Stated goal:
Convert the records in the stretch from the line containing "Given: Click the plug" through the line containing "coord(250,481)" into a two-column CSV with the header input,output. Give one row per record: its text under input and its answer under output, each in a single quoted field with line breaks replaced by spaces.

-- START Data rows --

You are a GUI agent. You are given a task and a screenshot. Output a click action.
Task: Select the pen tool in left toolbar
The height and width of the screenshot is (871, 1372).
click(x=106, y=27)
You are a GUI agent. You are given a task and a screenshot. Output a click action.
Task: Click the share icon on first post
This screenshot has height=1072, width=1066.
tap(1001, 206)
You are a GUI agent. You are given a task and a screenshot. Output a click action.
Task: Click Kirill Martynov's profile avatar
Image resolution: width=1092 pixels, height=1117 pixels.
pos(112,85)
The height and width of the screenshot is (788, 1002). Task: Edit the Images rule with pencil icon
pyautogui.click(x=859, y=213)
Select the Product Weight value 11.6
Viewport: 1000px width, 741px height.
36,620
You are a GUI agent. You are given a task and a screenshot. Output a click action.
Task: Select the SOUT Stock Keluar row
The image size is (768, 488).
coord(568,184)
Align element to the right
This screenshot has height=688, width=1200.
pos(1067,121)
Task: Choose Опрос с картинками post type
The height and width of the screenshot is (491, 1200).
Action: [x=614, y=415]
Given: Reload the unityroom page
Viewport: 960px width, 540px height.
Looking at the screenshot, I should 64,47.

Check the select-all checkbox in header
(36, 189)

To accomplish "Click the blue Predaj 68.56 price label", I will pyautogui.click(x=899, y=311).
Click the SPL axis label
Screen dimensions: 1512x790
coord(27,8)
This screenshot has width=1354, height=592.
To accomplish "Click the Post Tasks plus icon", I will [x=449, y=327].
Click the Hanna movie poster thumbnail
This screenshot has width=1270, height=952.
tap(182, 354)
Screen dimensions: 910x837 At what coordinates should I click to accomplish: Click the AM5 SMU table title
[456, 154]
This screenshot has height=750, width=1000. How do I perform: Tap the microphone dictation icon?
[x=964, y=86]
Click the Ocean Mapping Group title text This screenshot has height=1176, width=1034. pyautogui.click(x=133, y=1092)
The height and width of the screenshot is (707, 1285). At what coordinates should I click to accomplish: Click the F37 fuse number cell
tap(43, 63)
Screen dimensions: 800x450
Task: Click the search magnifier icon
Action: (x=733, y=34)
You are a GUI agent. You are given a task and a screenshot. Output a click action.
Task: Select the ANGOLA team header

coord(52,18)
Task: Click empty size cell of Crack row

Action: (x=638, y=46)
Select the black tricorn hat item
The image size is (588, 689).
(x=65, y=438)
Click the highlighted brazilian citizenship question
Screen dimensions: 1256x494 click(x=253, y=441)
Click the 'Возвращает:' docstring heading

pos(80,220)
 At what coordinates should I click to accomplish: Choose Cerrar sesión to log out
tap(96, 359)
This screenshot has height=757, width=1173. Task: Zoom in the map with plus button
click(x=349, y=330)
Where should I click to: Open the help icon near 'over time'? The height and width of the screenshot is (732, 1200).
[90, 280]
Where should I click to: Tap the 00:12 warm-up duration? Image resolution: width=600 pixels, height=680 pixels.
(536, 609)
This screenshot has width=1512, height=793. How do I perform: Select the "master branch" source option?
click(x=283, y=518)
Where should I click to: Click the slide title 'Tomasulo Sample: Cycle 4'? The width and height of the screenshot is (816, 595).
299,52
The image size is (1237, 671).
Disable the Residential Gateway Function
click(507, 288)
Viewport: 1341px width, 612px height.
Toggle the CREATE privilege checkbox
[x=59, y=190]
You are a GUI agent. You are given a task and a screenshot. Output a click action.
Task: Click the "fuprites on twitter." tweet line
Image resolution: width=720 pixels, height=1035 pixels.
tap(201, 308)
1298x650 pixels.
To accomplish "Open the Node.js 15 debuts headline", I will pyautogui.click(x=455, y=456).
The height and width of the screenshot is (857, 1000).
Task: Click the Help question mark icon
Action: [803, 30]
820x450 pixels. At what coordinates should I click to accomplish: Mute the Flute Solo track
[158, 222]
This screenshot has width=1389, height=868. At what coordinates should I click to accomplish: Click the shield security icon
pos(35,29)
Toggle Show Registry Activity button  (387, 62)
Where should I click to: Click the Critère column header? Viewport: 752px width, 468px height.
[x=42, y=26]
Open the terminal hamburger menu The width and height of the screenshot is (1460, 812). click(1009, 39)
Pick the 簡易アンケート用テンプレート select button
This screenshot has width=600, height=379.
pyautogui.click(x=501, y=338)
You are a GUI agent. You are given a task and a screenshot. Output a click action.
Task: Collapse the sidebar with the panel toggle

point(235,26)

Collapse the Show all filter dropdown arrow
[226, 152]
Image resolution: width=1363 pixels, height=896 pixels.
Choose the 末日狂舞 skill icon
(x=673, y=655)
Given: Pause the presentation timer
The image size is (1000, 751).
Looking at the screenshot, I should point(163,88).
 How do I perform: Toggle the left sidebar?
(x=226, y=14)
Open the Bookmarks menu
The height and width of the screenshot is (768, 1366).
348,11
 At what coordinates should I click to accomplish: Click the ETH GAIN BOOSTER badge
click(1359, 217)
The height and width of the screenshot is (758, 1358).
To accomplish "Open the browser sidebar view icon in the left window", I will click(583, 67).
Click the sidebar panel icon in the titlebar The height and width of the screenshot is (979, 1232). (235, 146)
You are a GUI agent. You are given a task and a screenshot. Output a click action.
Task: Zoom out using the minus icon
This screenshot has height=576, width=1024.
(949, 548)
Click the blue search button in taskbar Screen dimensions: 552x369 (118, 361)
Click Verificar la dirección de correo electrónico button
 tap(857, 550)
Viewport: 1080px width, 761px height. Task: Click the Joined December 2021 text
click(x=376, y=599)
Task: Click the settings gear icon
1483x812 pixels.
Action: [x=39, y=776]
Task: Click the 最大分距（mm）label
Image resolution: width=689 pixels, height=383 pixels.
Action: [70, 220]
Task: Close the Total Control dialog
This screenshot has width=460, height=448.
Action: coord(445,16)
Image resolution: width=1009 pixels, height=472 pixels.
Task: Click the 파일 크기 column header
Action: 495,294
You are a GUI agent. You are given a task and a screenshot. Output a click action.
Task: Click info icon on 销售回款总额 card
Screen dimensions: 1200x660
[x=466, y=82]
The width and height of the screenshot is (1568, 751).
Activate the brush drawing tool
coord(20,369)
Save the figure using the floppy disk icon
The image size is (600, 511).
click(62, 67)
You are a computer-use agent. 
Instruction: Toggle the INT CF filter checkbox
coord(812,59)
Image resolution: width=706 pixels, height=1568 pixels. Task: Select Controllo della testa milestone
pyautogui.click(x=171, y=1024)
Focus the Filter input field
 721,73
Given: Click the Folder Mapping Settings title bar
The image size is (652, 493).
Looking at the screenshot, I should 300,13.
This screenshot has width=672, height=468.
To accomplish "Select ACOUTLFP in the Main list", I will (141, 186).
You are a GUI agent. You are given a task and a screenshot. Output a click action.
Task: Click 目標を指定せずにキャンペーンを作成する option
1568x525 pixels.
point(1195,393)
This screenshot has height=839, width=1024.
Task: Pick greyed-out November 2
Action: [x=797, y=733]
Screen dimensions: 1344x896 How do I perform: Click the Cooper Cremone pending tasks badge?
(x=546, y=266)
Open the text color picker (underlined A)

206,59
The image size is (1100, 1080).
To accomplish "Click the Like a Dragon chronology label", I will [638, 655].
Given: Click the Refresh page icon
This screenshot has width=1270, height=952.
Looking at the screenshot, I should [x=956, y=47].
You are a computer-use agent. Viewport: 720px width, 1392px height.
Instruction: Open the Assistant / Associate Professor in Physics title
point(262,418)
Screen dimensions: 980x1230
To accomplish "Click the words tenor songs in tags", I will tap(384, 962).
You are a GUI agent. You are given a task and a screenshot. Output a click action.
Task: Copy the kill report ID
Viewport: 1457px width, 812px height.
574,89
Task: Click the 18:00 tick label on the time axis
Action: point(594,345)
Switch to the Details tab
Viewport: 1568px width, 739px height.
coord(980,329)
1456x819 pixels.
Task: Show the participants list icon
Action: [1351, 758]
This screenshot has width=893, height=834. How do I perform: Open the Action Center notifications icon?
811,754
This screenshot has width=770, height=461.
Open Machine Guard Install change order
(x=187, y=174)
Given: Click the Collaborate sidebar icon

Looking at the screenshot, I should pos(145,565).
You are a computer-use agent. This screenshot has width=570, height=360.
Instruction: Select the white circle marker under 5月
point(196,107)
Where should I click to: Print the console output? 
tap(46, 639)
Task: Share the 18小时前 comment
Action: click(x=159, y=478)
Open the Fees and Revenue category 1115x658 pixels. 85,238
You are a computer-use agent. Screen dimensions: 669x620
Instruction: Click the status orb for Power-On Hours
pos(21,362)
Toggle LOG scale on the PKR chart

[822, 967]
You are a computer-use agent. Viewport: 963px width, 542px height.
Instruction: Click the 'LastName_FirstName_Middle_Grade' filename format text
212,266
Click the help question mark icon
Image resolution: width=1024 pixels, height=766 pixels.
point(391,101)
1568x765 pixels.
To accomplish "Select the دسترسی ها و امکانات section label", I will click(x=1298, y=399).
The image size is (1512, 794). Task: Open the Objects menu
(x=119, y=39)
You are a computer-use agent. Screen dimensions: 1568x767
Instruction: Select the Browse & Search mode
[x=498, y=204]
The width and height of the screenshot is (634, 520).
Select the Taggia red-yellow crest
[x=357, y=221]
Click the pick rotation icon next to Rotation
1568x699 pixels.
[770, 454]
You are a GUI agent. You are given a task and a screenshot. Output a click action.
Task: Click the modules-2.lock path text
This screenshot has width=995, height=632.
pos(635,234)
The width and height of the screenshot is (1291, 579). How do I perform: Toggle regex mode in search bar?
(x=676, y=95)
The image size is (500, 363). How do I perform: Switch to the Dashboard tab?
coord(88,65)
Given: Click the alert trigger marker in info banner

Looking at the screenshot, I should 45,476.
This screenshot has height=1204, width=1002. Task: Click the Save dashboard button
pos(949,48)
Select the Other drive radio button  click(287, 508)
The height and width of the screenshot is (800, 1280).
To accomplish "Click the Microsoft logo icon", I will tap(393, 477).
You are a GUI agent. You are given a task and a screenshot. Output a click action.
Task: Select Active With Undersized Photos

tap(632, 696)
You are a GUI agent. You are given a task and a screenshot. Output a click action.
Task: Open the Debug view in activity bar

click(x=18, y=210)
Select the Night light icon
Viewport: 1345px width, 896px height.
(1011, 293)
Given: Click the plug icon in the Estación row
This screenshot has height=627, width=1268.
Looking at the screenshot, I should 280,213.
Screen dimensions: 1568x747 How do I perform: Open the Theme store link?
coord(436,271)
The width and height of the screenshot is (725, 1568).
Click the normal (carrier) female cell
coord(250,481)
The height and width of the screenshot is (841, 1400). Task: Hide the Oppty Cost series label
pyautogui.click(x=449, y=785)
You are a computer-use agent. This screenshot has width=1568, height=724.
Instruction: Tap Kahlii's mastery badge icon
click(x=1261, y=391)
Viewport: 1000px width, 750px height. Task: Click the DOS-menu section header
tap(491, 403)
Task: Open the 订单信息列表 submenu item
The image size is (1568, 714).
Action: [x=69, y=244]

-- END Data rows --

Response to the task:
input,output
"Given: Click the plug icon in the Estación row This screenshot has height=627, width=1268.","Looking at the screenshot, I should 280,213."
"Screen dimensions: 1568x747 How do I perform: Open the Theme store link?","coord(436,271)"
"The width and height of the screenshot is (725, 1568). Click the normal (carrier) female cell","coord(250,481)"